Les autorités chiliennes avaient prévu deux vols d’avions de transport de ce type pour transporter les naufragés, accueillis dans les bases chilienne Eudardo Frei et uruguayenne d’Artigas.

« Ils sont en bonne santé, il n’y a pas d’hypothermie. Tous ont de la nourriture et des vêtements. Tout va bien », a déclaré par téléphone Arnvid Hansen, le capitaine du Nordnorge, le navire norvégien qui a recueilli les naufragés de l’Explorer. « Le Nordnorge est arrivé dans la baie de Fildes, sur l’île du Roi George, à 13h20 (17h20 en Belgique).
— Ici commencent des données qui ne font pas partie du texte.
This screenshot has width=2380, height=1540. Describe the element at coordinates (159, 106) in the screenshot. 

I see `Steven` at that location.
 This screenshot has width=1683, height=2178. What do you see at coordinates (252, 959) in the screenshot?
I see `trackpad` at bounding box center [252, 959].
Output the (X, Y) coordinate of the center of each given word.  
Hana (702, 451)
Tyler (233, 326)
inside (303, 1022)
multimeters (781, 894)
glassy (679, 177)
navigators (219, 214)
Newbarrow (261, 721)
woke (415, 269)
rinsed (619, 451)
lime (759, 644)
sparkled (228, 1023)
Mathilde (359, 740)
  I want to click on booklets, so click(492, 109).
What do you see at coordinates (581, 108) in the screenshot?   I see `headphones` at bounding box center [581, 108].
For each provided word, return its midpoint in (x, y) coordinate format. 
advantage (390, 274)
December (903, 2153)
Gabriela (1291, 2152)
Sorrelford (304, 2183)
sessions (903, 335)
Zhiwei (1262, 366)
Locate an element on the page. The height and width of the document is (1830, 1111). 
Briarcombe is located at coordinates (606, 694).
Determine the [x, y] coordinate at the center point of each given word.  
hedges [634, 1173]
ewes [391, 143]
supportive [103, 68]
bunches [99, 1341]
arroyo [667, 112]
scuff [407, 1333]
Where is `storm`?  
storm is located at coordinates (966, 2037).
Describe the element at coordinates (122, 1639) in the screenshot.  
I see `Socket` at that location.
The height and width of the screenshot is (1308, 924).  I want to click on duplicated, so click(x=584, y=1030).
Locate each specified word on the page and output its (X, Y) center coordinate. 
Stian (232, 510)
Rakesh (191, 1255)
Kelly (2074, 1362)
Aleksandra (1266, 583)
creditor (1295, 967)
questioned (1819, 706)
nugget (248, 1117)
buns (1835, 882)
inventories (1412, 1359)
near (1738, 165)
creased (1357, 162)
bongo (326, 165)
Les conditions météorologiques défavorables, avec des rafales de vent à 20 nœuds et des chutes de pluie-neige, empêchent le débarquement des passagers », ont de leur côté indiqué les autorités maritimes chiliennes. « La capitainerie du port de Bahia Fildes attend de meilleures conditions météorologiques pour procéder au débarquement ».

Une fois débarqués, la moitié des rescapés dormira sur la base Eduardo Frei de l’armée de l’air chilienne et l’autre moitié sur la base uruguayenne d’Artigas, a précisé le responsable des autorités maritimes locales, le lieutenant Italo Solari.

Le navire avait à son bord 91 touristes d’une quinzaine de nationalités (surtout des Britanniques, Néerlandais, Canadiens, Australiens et Américains lais également 2 Belges) et 54 membres d’équipage, a indiqué une porte-parole de l’organisateur de voyages canadien, G.A.P. Adventures, dont neuf accompagnateurs se trouvaient aussi sur l’Explorer.

Une assistante d’expédition argentine, Andrea Salas, contactée à bord du Nordnorge par la radio argentine Continental, a expliqué que leur évacuation s’était « déroulée sans panique, avec beaucoup de tranquillité ». « Je me trouvais au bar du bateau après minuit, en train de boire un verre avec mes collègues et quelques passagers, quand j’ai vu des gens qui arrivaient des cabines situées plus bas, mouillés et criant “il y a de l’eau !”, a raconté Andrea (38 ans). Quelques minutes plus tard, les haut-parleurs du navire annonçaient que l’Explorer avait heurté un iceberg. Quand le bateau a commencé à pencher sur la droite, l’évacuation a commencé.

La jeune accompagnatrice a raconté que les passagers s’étaient « “super” bien comportés » alors qu’ils sont restés trois ou quatre heures à bord des canots de sauvetage. « Il y avait du vent, il faisait très froid, et nous étions mouillés à cause des vagues », a-t-elle relaté.

L’Explorer, battant pavillon libérien, est entré en collision à 0h34 (4h34 en Belgique) avec un iceberg à proximité de l’île du Roi Georges, dans la zone de recherche et de sauvetage relevant de la responsabilité du Chili, a indiqué le commandant de la Marine chilienne Felipe Gracia. Le capitaine du Nordnorge, premier bateau arrivé sur la zone, a été immédiatement désigné par l’Armée chilienne comme coordinateur des secours.

Selon la marine chilienne, le sauvetage a débuté à 6h20 (10h20 HB) avec l’aide d’un autre navire, le National Geographic Endeavour. Le premier navire à être arrivé sur les lieux a embarqué la totalité des naufragés et coordonne leur débarquement dans la baie de Fieldes, avant leur transfert aérien vers Punta Arenas, ville de l’extrême sud du Chili, a indiqué la marine chilienne.

La préfecture navale argentine a affirmé de son côté que le bateau de croisière avait « souffert d’une avarie sur sa coque et que des compartiments avaient commencé à s’inonder, raison pour laquelle le sauvetage a démarré par la mise à l’eau de huit canots semi-rigides et six radeaux de sauvetage ».

Selon les garde-côtes britanniques, qui ont intercepté l’appel de détresse de l’Explorer peu avant 6h30 (HB), le capitaine et plusieurs officiers du navire étaient, dans un premier temps, restés à bord pour tenter de pomper l’eau dont la pénétration menaçait de faire couler le bateau.

L’Explorer, construit en 1969, est enregistré auprès de la société GAP Shipping, basée au Canada, selon le quotidien britannique spécialisé Lloyd’s List qui rapportait vendredi que cinq défauts avaient été relevés lors de la dernière inspection du navire. Le bateau naufragé avait quitté le 11 novembre le port argentin d’Ushuaia, à l’extrême sud du sous-continent sud-américain, qui se trouve à un peu plus de 1.000 km de la zone du naufrage.